Element lookup records
+++

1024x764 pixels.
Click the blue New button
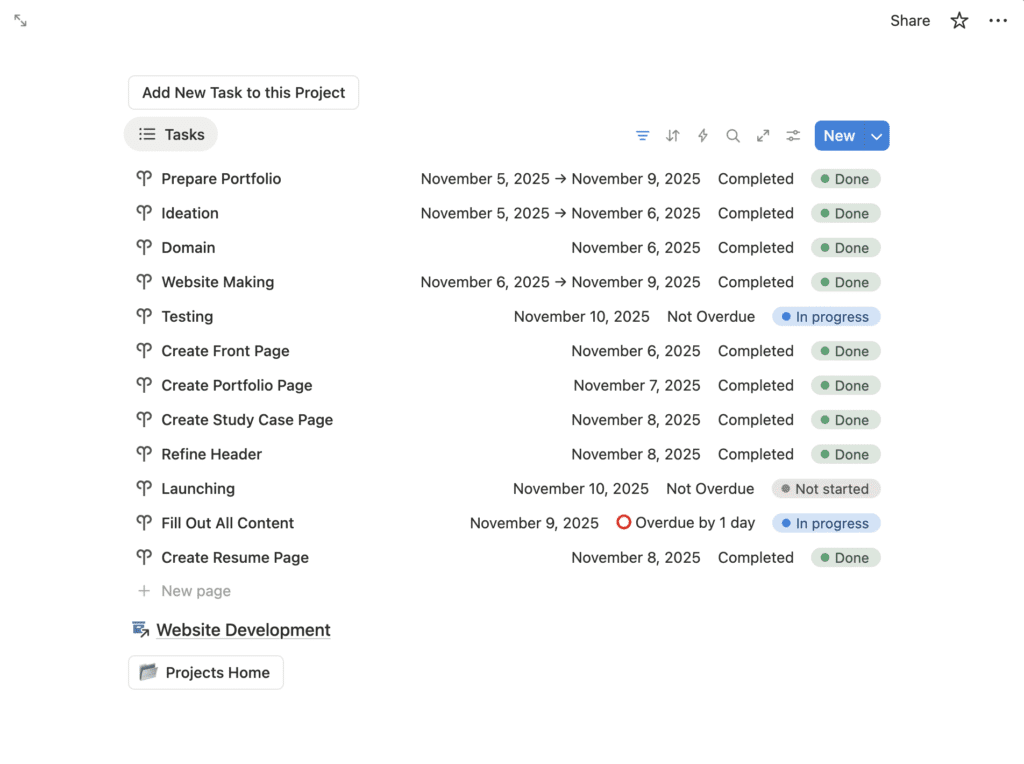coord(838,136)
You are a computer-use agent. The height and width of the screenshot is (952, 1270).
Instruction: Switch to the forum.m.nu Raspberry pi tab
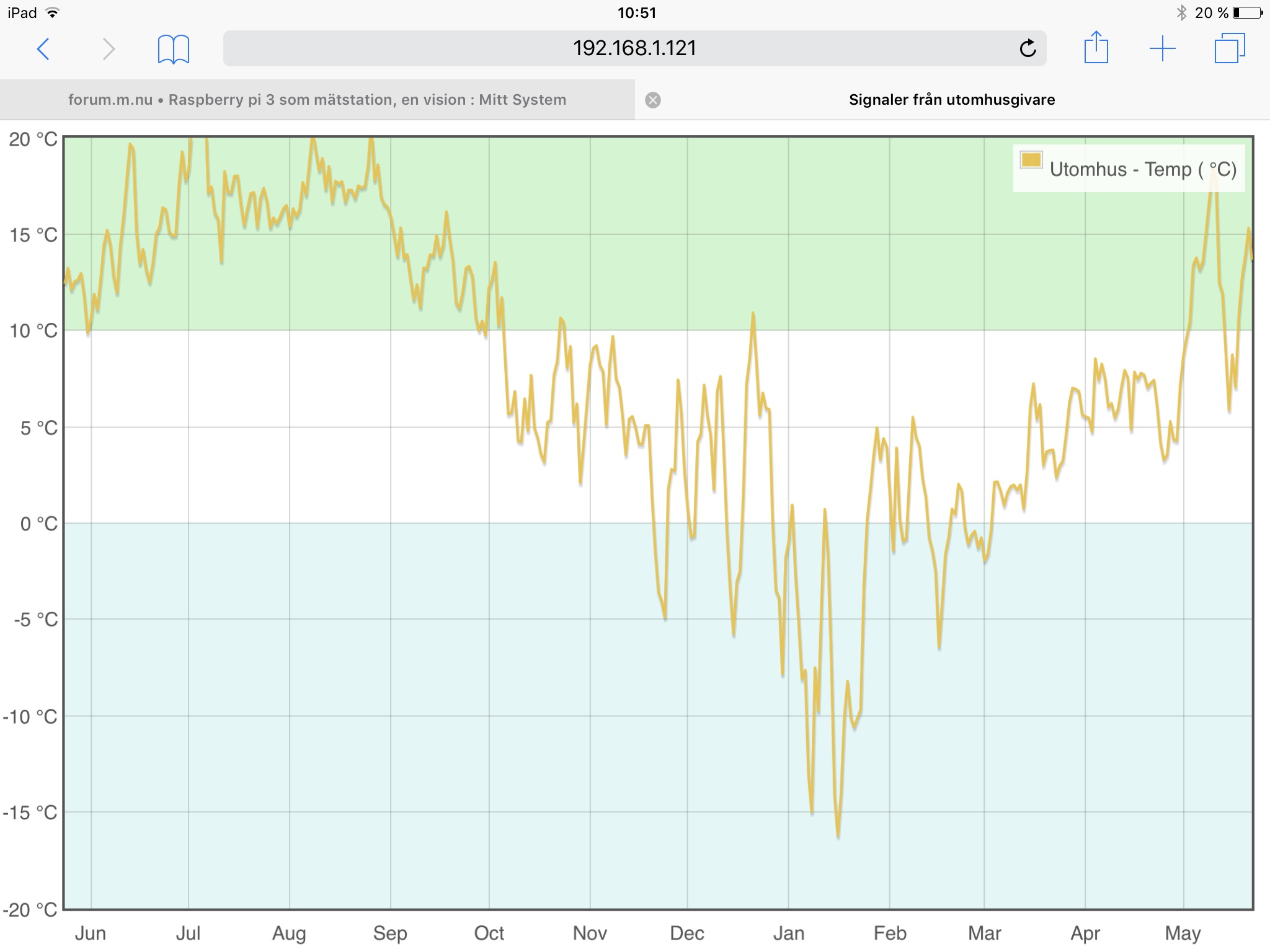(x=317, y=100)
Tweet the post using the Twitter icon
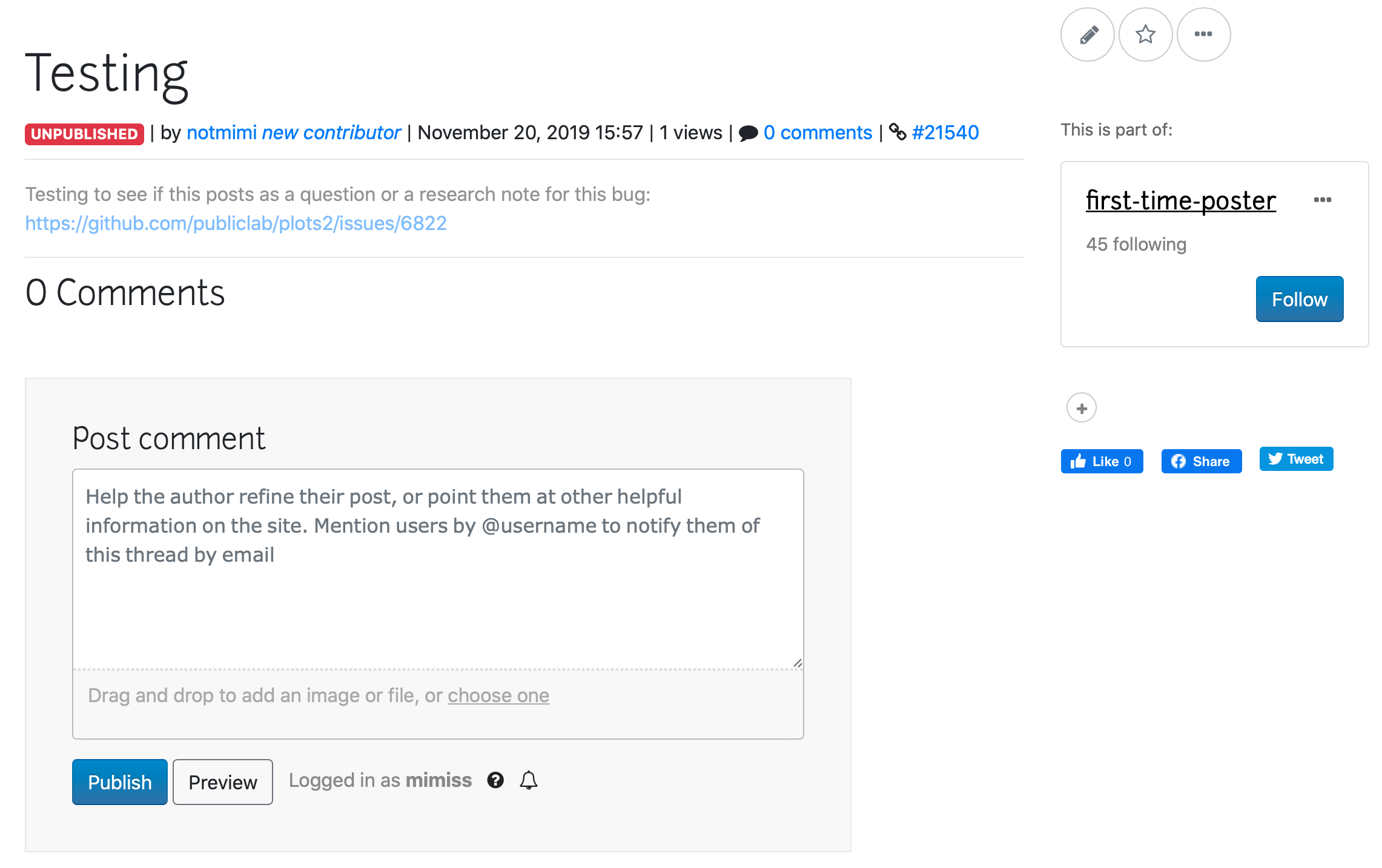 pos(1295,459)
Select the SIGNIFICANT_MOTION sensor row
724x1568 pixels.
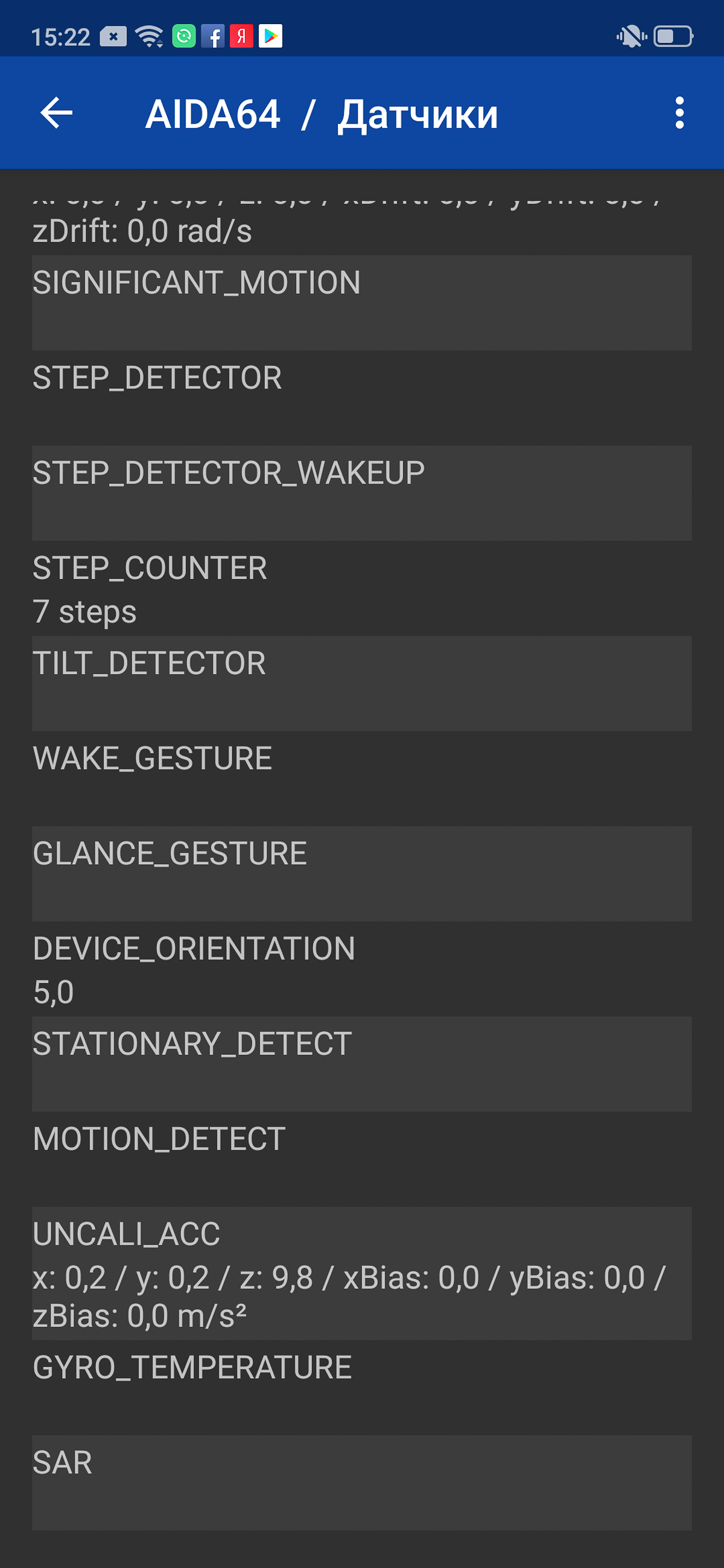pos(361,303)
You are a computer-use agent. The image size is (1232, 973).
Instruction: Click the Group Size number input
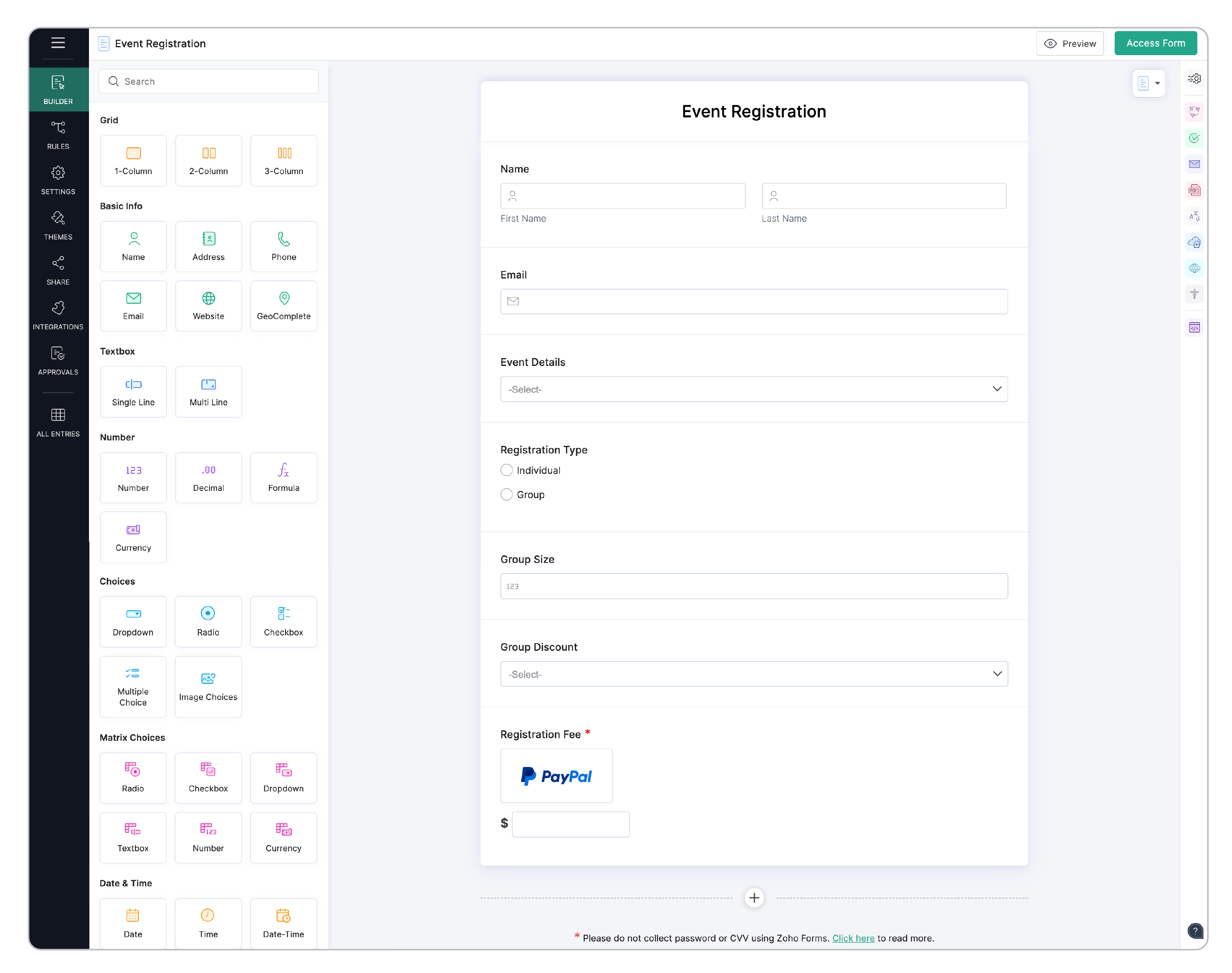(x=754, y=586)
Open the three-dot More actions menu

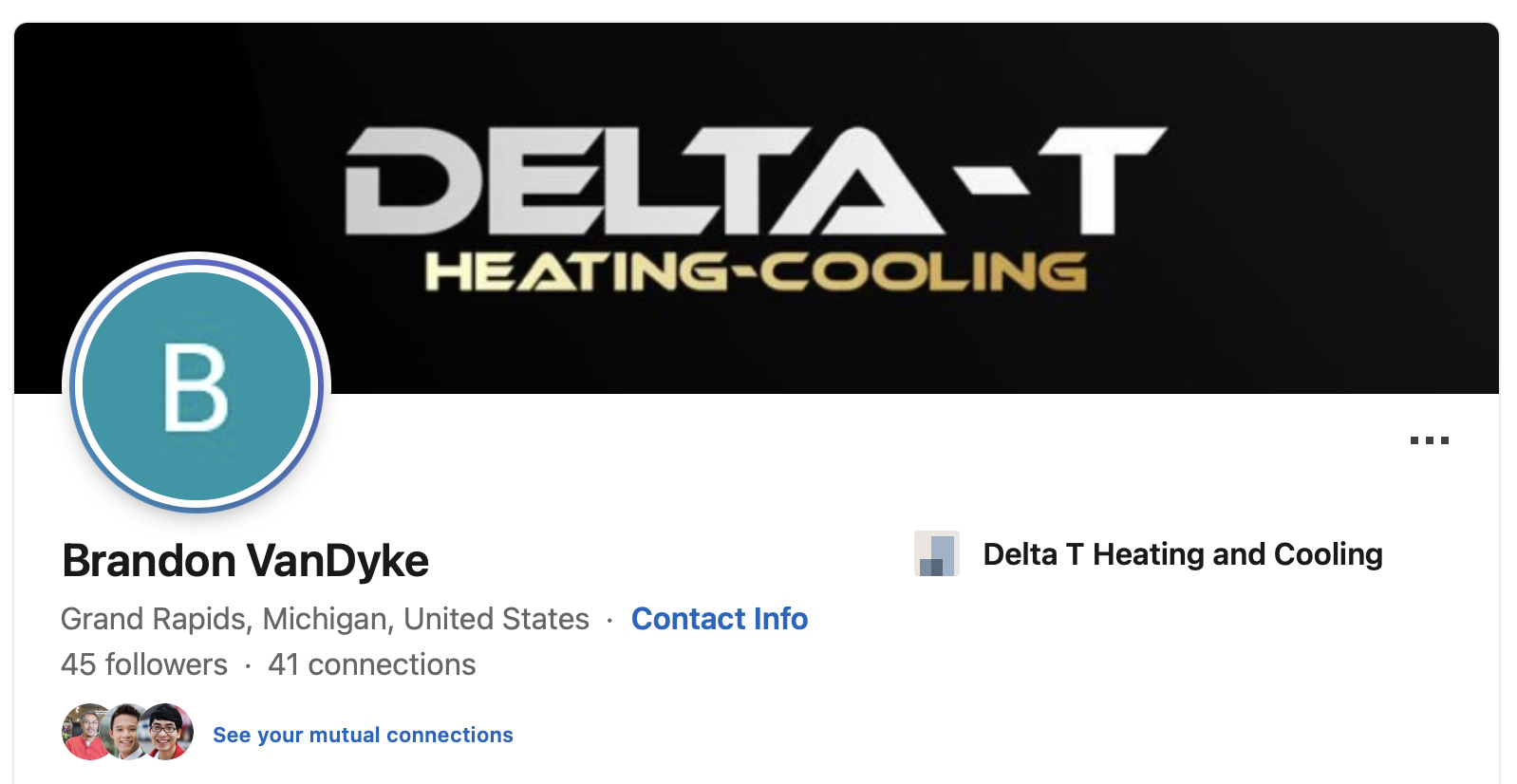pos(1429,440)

+++

Exercise aim |
Arrange the lines of the records, beginning at the first line and ending after the line containing "pos(1295,459)", as a JSON list of strings, one string per line, with blank lines omitted. Leave the pictures out of the answer.

Answer to the exercise |
[
  "1024x764 pixels.",
  "Click the blue New button",
  "coord(838,136)",
  "You are a computer-use agent. The height and width of the screenshot is (952, 1270).",
  "Instruction: Switch to the forum.m.nu Raspberry pi tab",
  "(x=317, y=100)",
  "Tweet the post using the Twitter icon",
  " pos(1295,459)"
]